Some Lachnospiraceae induced macrophages to adopt an aggressive posture in a model of controlled ulcerative colitis. The spinal cords of the colonised animals showed similar patterns of macrophages.

However, other research has documented anti-inflammatory functions for many family members, highlighting the fact that taxonomy is not fate. Results are influenced by the surrounding bacteria, gene content, and context.

Because both siblings inherit the same immunological genes, the twin study design suggests that the environment tips the scales. Antibiotics, diet, or past viral activity may provide the two microorganisms with the necessary foothold.

"When combined with our functional investigations, this bolsters our conclusion that these bacteria may be important environmental triggers for human multiple sclerosis," the researchers concluded.

Regarding the connection between gut bacteria and the onset of multiple sclerosis, the statement represents one of the most compelling causal arguments to date.

Treatment for Multiple Sclerosis Bacteria

Current medications only slow the progression of MS, which affects over one million Americans. It is easier to target two bacteria than to re-engineer the entire gut microbiome.

To target individual species in the gut, researchers are already using phage cocktails, tailored probiotics, and targeted antibiotics. Similar instruments could stop Lachnoclostridium or E. coli before they cause immunological problems.

Adding fibre to safer foods is another way to keep mucus eaters busy. Microbe-directed therapy may be supplemented by high-propionate diets, which have shown modest symptom improvement in early trials.

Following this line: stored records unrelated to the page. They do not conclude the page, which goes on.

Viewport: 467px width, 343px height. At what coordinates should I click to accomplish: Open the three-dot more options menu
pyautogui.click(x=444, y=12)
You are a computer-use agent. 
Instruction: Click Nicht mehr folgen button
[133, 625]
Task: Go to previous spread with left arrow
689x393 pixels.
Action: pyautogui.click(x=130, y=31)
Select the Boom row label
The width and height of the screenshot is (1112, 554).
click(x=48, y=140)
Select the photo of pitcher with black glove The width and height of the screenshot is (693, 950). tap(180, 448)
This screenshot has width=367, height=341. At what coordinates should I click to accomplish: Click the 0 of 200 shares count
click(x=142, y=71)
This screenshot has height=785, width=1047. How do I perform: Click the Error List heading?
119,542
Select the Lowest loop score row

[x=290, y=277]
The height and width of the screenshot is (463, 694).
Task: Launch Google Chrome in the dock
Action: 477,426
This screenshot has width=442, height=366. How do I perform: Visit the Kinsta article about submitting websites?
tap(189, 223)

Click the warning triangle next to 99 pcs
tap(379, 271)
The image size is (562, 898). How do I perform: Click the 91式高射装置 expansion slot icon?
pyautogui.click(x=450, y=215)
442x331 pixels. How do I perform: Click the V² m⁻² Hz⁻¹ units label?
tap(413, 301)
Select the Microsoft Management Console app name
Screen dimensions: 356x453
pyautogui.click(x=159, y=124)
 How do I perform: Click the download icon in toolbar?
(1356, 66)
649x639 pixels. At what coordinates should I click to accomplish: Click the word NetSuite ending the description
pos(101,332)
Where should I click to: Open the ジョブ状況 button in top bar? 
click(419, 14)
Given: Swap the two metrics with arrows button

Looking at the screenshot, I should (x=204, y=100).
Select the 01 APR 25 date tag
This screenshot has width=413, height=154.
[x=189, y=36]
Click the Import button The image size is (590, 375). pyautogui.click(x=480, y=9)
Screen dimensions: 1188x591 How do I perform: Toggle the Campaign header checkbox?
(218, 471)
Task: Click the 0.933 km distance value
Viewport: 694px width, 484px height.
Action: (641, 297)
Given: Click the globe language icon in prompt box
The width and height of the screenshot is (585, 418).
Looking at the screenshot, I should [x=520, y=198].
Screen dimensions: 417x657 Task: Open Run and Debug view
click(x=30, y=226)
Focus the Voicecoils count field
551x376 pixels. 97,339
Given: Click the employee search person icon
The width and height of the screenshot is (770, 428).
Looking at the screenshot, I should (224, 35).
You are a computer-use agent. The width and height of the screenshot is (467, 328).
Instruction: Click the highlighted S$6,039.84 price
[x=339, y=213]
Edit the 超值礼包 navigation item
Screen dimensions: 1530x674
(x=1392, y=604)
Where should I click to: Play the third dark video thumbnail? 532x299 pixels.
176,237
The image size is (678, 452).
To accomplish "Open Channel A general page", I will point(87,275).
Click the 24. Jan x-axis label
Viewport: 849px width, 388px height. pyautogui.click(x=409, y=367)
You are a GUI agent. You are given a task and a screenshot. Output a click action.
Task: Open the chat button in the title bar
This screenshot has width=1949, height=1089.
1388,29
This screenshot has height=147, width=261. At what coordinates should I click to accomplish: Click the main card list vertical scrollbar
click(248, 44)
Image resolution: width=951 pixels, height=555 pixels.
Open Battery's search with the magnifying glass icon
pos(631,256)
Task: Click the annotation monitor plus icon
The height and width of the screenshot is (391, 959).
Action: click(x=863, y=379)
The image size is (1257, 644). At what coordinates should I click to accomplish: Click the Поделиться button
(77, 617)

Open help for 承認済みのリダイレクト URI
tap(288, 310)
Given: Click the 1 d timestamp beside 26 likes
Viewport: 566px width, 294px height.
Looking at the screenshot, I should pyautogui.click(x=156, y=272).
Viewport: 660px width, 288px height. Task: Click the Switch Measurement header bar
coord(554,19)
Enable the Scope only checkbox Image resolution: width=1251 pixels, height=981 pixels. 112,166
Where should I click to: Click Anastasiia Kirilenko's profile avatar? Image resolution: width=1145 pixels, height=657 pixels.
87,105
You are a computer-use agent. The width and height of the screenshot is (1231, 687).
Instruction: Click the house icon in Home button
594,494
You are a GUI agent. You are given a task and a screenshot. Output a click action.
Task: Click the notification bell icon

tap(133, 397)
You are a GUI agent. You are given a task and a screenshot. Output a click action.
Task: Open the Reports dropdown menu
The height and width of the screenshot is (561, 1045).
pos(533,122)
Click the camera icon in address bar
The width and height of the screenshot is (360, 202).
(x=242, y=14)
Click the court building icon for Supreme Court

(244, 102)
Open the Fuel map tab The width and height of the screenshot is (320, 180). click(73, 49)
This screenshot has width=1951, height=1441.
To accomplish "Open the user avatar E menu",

Restrictions and subsequent actions

Additionally, any treatment for multiple sclerosis must honour the larger ecosystem of gut microbes that promote immunological tolerance and vitamin production.

As demonstrated by the fact that broad antibiotics can exacerbate autoimmune flares, eliminating the incorrect bacterial strains may have unintended consequences.

Because of this risk, scientists are now looking into bacteriophages—viruses that hunt particular bacteria—which are already being studied in the early stages of inflammatory bowel disease.

Friendly neighbours could remain unaffected while the Lachnospiraceae perpetrators are reduced by a similar designer virus.

Authorities will require concrete evidence that modifying the microbiome affects biomarkers like neurofilament light, a blood protein that increases in response to neuronal death. Peters' twin-mouse pipeline now provides a means of rapidly gathering that evidence.

The speed at which these discoveries can be translated into medications will depend on the ongoing cooperation of neurologists, immunologists, and microbial ecologists.

For the time being, the findings provide patients with a concrete goal and a new motivation to be concerned about their gut health.